- What you will do
Retype the line containing "Viewport: 990px width, 538px height." and each later line through the end of the listing, exactly as written, with no other lines.

Start of Excerpted records

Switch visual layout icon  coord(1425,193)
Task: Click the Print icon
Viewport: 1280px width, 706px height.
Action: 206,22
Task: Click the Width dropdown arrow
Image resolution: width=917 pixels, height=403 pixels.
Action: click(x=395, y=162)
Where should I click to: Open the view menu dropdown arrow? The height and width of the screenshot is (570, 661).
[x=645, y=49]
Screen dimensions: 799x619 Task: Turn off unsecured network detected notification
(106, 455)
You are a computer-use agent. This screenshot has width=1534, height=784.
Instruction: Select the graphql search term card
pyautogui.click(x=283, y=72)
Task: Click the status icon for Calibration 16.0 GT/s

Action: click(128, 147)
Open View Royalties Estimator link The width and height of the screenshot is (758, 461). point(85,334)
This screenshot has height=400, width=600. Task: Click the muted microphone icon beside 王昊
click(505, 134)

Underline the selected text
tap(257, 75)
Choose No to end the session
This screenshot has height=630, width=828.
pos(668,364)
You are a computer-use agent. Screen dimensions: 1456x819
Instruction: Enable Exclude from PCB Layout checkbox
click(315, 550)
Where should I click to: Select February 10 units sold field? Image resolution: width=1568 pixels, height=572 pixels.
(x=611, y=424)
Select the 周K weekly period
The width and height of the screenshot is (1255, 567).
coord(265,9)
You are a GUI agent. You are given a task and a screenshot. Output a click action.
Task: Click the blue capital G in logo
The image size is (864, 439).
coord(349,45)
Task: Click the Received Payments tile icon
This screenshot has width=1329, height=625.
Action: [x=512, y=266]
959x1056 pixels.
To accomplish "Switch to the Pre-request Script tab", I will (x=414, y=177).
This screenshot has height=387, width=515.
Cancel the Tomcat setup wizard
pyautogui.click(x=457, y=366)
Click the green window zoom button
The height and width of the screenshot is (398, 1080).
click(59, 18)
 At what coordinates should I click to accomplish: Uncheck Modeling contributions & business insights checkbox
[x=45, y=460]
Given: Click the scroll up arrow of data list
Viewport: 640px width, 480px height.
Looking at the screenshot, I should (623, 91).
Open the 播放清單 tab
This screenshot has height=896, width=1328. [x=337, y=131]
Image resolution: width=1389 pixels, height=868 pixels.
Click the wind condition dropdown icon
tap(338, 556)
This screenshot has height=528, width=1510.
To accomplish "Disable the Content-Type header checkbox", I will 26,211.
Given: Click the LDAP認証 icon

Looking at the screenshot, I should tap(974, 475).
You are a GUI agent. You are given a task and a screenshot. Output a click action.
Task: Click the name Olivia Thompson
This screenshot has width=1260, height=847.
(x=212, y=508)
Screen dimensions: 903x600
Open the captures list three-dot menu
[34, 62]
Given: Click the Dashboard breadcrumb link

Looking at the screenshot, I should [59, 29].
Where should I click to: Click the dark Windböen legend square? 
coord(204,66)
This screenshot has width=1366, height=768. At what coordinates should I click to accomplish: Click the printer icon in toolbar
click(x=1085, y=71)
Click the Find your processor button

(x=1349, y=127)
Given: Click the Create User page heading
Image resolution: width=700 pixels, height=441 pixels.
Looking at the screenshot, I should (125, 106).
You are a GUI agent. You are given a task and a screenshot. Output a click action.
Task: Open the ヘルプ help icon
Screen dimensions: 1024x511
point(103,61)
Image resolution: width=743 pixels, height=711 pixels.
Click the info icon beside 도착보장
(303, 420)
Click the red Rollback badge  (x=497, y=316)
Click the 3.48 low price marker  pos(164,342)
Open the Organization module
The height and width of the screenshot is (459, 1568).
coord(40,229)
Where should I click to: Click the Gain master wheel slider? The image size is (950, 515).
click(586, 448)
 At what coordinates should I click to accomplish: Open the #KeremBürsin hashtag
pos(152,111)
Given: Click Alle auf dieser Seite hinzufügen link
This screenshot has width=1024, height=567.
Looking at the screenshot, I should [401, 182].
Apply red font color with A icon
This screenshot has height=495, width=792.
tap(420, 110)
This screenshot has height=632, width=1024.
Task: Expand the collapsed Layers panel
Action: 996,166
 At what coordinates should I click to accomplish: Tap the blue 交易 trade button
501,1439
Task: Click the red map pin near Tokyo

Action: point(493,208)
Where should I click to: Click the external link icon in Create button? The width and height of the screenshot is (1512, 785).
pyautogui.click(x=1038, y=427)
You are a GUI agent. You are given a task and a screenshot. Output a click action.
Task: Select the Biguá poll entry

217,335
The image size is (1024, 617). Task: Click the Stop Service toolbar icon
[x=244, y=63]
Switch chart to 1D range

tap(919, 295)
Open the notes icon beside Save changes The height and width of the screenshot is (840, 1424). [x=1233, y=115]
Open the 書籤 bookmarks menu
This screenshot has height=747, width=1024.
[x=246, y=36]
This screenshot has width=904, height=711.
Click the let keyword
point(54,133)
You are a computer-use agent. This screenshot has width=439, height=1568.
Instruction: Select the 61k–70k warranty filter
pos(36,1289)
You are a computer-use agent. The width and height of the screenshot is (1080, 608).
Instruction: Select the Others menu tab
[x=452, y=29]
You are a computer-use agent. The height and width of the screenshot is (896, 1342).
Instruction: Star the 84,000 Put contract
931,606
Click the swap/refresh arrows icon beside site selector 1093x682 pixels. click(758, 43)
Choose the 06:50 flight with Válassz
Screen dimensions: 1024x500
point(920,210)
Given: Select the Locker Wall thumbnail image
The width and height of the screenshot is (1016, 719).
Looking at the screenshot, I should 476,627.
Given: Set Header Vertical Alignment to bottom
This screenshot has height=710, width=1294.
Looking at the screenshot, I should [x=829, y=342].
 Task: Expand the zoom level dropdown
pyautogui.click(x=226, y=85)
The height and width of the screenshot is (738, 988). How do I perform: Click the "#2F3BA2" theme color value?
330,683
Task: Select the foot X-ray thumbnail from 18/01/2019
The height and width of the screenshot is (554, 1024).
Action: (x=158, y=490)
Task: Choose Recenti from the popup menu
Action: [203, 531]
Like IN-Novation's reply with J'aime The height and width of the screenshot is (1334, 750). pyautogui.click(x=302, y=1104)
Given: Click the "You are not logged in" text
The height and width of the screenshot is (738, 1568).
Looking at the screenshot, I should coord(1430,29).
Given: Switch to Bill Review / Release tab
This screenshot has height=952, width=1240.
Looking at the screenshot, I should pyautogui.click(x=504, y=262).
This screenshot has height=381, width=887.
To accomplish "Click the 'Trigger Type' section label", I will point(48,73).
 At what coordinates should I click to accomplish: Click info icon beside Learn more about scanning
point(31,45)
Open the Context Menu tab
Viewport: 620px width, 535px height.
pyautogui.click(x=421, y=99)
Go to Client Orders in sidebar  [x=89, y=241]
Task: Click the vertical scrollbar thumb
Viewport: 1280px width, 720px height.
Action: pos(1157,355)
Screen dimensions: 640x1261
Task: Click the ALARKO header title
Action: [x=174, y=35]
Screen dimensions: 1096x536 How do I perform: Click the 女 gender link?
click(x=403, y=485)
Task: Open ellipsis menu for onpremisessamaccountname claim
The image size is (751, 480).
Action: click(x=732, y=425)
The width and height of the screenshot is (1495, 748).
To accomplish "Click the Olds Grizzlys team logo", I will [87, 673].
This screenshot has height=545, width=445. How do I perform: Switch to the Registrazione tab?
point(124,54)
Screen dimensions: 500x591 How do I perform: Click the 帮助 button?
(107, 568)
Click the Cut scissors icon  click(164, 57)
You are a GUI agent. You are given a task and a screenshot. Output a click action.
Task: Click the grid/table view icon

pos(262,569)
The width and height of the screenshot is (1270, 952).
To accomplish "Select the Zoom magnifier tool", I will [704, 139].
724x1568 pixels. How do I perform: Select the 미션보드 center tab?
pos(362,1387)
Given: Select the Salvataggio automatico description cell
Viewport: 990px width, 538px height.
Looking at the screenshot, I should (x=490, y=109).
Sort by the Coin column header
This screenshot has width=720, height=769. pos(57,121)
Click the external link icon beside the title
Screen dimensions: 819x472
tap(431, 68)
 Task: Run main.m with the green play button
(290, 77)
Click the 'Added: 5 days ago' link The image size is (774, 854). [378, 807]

End of Excerpted records

- Problem solution
Viewport: 990px width, 538px height.
Looking at the screenshot, I should (x=490, y=109).
Sort by the Coin column header
This screenshot has width=720, height=769. pos(57,121)
Click the external link icon beside the title
Screen dimensions: 819x472
tap(431, 68)
 Task: Run main.m with the green play button
(290, 77)
Click the 'Added: 5 days ago' link The image size is (774, 854). [378, 807]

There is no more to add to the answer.